● Tasks to complete:
• a. List the section headings that follow the title in the baby dental care text.
• b. According to the baby dental care text, why should parents be there to help their baby with brushing at first? Answer in one to three sentences.
• c. Proceed with the baby dental care text from its final sentence, keeping its tone and advice style.

(Excerpted text)

Dental Care
for Baby

Bringing a baby home for the first time is a glorious day for all parents. Then, the worrying begins! We can help alleviate any worries related to dental care for your precious delivery. Here are a few tips.

Gum Care
Just like kids and adults, you should “brush” baby’s gums after feedings. Take your finger and wrap it with a clean, damp washcloth—or some gauze if you have some—and rub it gently across the gum tissue.
First Tooth
This will prove to be a momentous milestone for your baby and your mental health. There are plenty of baby toothbrushes from which to choose, and most options are good as long as the bristles are very soft and sparse. Simply dip the brush into water before brushing; toothpaste is not necessary. Stay strong, as your baby will most likely not like the idea of brushing. If needed, go back to the washcloth method for a while to ease baby into good oral hygiene practices.
Toothpaste
Now that your baby is sprouting new teeth, it is time to start using toothpaste and a brush suitable for a child. Be sure to stay away from any toothpaste with fluoride. A very small amount of toothpaste, brushing after very meal, and spitting so as to not swallow the toothpaste will provide the framework for a lifetime of healthy smiles.
Preventing Cavities
Stay as far away from sugar as possible, brush regularly, and be sure to never send your baby to bed with a bottle.
Baby's First Trip to the Dentist
Around six months after the first tooth sprouts, it is time to take your baby on their first trip to the dentist. Checkups will become a crucial part of your routine in the battle against tooth decay. The first trip will probably be the easiest.
Be the Change You Want to See in the World
Your baby will mimic you. It’s important that you set them up with the mindset and tools necessary for good, practical oral hygiene. In the beginning, limited dexterity will be a problem for your baby, so be sure to be there to assist them with brushing.

(End Excerpted text)
(Excerpted data)

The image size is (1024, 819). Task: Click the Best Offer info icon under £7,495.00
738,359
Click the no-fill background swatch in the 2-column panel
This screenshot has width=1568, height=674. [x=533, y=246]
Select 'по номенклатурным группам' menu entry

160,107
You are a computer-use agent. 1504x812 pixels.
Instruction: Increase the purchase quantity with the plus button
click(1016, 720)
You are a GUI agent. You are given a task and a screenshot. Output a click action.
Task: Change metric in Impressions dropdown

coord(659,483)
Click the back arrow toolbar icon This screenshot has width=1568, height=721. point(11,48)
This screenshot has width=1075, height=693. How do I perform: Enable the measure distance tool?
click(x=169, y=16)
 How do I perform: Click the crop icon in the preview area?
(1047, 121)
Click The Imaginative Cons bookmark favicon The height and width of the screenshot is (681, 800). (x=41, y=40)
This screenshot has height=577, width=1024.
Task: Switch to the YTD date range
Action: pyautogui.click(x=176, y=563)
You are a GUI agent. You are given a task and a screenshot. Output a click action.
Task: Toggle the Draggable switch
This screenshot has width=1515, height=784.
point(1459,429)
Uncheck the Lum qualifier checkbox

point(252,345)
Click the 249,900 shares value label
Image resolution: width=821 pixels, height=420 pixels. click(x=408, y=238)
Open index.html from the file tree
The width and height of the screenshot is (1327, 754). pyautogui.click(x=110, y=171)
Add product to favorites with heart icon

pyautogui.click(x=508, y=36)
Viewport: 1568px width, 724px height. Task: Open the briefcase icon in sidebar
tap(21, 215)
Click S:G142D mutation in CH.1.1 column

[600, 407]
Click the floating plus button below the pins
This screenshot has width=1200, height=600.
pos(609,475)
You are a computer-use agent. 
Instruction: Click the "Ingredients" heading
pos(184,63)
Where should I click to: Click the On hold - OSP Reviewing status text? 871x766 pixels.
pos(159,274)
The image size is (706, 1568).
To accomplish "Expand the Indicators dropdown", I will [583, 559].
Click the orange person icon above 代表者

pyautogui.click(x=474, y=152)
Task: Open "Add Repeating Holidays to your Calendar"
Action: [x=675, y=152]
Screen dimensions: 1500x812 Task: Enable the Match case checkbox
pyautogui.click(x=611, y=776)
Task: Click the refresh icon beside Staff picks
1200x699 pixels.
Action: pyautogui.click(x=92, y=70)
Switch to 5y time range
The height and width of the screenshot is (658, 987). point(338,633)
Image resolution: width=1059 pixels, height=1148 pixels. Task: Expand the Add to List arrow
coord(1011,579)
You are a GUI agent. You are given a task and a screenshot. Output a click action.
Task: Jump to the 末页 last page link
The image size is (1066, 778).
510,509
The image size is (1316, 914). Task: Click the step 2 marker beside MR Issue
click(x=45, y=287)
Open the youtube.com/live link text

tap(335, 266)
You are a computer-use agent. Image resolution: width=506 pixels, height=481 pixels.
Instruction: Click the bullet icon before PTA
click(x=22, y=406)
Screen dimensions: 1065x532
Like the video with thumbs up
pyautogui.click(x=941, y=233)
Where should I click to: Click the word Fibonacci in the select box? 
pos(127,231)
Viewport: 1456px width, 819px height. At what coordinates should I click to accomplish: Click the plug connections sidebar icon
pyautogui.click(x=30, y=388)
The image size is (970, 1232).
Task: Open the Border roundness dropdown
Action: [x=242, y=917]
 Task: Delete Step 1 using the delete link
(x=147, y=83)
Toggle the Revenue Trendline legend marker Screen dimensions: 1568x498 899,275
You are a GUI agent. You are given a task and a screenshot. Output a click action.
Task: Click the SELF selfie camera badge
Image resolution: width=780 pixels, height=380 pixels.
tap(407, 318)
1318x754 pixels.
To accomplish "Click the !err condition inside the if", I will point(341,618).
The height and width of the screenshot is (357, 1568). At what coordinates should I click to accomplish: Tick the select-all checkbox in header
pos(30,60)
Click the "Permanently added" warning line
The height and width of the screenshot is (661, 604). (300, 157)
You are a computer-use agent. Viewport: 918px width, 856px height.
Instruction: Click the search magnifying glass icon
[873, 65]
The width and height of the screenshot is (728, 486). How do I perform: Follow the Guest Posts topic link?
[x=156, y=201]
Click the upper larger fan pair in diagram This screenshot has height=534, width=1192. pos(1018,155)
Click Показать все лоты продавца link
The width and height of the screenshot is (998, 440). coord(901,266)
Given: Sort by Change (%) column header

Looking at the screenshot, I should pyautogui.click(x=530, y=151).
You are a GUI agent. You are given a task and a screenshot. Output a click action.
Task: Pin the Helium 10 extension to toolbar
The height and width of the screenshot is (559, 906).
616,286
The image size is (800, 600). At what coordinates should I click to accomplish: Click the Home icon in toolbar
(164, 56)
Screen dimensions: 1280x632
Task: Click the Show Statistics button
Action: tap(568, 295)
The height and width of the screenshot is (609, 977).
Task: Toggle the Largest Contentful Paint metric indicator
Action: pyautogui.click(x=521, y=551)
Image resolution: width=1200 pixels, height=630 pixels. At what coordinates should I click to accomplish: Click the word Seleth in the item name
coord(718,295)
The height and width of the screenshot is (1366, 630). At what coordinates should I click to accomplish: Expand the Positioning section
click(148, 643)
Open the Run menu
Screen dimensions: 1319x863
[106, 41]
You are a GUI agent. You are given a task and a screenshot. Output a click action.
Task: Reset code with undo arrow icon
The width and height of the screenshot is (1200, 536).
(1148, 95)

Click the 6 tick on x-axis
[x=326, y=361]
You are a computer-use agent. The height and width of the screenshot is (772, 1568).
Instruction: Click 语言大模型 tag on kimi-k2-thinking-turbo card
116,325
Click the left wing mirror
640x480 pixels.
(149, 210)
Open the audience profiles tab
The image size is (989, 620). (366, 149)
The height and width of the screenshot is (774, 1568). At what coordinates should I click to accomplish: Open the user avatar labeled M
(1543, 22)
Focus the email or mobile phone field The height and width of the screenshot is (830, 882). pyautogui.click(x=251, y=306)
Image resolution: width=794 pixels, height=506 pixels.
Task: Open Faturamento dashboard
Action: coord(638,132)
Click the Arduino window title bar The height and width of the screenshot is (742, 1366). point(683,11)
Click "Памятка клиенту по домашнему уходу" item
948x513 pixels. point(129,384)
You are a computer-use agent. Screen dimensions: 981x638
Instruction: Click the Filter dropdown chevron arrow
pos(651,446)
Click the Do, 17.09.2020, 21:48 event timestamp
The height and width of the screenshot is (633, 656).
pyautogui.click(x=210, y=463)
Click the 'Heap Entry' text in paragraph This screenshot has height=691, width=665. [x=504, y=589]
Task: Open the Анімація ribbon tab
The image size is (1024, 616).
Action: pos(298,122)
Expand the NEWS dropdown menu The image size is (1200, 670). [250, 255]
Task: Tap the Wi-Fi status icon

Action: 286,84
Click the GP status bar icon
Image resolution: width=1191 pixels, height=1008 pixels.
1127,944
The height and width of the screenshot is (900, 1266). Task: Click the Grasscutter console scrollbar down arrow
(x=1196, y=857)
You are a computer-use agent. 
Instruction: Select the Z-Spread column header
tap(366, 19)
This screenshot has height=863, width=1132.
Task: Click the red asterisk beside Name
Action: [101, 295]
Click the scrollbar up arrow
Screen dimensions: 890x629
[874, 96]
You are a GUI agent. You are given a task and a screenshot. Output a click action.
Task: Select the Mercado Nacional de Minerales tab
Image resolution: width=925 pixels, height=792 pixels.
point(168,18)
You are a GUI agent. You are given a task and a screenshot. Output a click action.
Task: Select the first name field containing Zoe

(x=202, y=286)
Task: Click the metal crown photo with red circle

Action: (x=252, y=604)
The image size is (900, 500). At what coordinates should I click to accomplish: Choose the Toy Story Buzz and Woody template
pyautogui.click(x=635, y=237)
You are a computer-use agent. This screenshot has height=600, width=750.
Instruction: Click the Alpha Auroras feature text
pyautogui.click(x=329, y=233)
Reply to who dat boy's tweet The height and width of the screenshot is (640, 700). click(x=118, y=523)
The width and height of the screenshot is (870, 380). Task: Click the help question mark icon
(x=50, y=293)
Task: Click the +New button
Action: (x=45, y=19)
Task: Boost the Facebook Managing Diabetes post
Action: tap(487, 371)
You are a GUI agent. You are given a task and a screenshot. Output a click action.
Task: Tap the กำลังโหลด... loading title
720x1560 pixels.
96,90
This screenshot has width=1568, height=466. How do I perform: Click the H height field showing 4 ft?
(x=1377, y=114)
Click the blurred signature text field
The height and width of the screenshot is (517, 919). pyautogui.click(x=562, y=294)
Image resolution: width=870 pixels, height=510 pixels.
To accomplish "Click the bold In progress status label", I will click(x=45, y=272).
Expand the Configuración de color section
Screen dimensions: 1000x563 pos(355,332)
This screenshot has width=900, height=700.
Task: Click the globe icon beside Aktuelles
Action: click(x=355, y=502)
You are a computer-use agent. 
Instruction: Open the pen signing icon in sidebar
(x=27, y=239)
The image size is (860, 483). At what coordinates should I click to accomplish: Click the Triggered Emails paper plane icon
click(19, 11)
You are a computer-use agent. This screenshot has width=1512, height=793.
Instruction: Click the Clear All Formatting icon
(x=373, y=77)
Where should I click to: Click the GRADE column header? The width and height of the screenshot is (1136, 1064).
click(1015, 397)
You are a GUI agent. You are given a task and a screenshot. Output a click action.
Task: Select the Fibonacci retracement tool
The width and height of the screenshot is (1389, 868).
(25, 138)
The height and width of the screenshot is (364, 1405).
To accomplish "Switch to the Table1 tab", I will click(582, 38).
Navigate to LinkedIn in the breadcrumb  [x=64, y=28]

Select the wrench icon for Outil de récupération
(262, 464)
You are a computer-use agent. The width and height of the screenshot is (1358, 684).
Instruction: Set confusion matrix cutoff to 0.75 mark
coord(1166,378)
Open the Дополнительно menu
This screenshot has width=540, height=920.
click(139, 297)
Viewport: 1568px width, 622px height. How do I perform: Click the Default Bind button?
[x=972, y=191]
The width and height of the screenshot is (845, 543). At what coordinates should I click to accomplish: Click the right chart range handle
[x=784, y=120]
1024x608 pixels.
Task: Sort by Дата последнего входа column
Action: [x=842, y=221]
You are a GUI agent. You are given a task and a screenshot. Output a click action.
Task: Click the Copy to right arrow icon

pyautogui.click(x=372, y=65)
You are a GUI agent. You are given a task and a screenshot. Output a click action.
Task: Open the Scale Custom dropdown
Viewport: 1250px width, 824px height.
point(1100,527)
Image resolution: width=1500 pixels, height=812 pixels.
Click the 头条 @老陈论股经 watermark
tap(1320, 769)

(End Excerpted data)

● Written answers:
• a.
Gum Care
First Tooth
Toothpaste
Preventing Cavities
Baby's First Trip to the Dentist
Be the Change You Want to See in the World

• b. In the beginning, the baby's limited dexterity will be a problem, so a parent needs to assist with brushing.

• c.
Kids Dentistry

Pediatric Dentistry is our favorite field because we believe that we can make a positive impact that will set a child up for a lifetime of healthy smiles. Our compassionate approach to dentistry is particularly important when we provide services to children because they are more often susceptible to fear. We strive to create a pleasant experience.

New Teeth
New teeth hurt. They start coming in around the ages of six to 12 months, and they don’t stop until around three years old. To help soothe the pain growing teeth can create, rub a clean finger or a cloth (cooled and moist) across them. You should see a total of 20 baby teeth.
Healthy Habits
A healthy diet is as important as brushing and flossing every day. So, be sure to keep children away from sugary foods and drinks as much as possible. Practice good brushing and flossing techniques with your children to show them the right and wrong way to take care of their smiles. Consult with the doctors of Fichter McDougal if you have any questions, but generally it is a good idea to brush and floss after every meal to instill these behaviors.

Also remember, no toothpaste with fluoride for children under two, and use soft-bristled brushes.

Checkups
Every six months, no exceptions, with fluoride treatments along with regular cleanings. We also recommend sealants for children.